SUBJECT>Re: "weird cults" (matt, macro, bombardier) POSTER>jlewis EMAIL>jlewis@startext.net DATE>March 30, 1997 at 04:21:11 EMAILNOTICES>no PREVIOUS>1467 NEXT> LINKNAME> LINKURL>

matt: no apology necessary. your point's well-taken. personally, i believe that tragedies like the one in san diego, jonestown, and canada//switzerland is just the price we bear for religious liberty, which is itself grounded on a religious sentiment (we are `endowed by our creator,'' etc.) all the heaven's gate episode tells you is that in all of america, given 25 years to work with, doe could find 30-odd people who would buy this line. attempts to channel people's religious yearnings into a recognized and generally-approved path have not ended happily, from the inquisition to waco. paradoxically, religious liberty seems to keep the casualty rate down. i'll be more careful with the word `cult' in future.

bombardier: because they write to a general interest audience, dailies try (and often fail) to be non-judgemental. if the speaker has obvious trouble completing a sentence, or speaks slander without due caution, or shows any other sign of obvious unbalance, we sometimes ignore them altogether. but we're real shy of calling them loonies except on the editorial page. and only then if they hold public office.

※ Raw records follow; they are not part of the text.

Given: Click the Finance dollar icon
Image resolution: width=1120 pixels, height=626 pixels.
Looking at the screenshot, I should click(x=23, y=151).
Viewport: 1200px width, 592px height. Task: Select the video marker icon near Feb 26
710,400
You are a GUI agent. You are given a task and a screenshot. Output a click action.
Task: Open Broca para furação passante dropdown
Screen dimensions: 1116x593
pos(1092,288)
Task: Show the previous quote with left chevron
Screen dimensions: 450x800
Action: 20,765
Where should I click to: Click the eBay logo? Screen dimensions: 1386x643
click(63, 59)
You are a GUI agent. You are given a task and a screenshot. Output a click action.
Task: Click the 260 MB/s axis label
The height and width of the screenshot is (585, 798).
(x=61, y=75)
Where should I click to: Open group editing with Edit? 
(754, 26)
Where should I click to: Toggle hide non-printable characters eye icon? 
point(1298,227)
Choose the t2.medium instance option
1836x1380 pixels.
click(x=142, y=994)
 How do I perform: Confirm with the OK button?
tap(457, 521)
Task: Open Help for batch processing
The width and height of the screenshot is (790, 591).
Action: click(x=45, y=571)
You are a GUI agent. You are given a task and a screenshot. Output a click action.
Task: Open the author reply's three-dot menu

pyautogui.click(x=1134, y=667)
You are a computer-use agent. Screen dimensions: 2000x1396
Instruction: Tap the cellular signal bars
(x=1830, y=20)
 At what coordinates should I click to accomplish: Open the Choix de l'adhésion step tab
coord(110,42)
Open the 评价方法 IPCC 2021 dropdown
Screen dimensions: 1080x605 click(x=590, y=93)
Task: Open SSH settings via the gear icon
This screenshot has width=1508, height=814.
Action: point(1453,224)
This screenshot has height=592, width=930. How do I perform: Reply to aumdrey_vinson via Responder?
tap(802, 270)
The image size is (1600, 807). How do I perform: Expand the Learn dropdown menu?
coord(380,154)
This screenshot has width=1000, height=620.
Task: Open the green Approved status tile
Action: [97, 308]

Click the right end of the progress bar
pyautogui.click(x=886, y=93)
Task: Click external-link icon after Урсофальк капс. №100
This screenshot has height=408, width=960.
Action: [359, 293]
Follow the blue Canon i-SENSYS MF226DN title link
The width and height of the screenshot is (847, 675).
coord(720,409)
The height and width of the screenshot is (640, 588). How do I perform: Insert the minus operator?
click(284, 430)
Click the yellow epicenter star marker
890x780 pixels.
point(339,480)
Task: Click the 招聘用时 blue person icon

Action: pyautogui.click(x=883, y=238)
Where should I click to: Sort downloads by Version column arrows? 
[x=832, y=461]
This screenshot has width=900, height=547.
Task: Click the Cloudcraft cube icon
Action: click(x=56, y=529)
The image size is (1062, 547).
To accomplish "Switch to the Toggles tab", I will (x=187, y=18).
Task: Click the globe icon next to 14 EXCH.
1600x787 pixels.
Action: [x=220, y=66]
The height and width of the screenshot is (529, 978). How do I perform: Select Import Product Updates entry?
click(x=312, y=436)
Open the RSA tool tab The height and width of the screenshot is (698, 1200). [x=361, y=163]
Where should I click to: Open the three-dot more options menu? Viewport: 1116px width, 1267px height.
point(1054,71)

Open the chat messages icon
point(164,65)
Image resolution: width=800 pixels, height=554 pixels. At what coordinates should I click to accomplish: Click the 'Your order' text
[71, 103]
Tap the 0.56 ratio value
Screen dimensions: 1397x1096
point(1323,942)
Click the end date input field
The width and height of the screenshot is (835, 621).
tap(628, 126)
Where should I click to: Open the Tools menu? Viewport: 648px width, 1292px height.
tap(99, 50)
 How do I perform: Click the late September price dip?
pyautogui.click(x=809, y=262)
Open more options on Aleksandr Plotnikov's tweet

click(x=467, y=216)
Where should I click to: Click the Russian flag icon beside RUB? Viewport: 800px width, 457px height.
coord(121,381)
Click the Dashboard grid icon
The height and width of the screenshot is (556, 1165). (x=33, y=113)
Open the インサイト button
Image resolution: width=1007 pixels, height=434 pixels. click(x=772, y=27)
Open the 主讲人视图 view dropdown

macro: i think your brother hit it on the head. a favorite gripe among the public is that `the media' has an agenda and that we sit around crafting stories with secret sugnals imbedded in the text to brainwash the reader/audience into our point of view. fact is, we're just trying to make deadline. just about anybody who passed high school english can write a news story, given a couple of weeks to rewrite it, look up all the references, pass it around to friends for comment. but you make your living by making deadline. it's all about getting it together, fast.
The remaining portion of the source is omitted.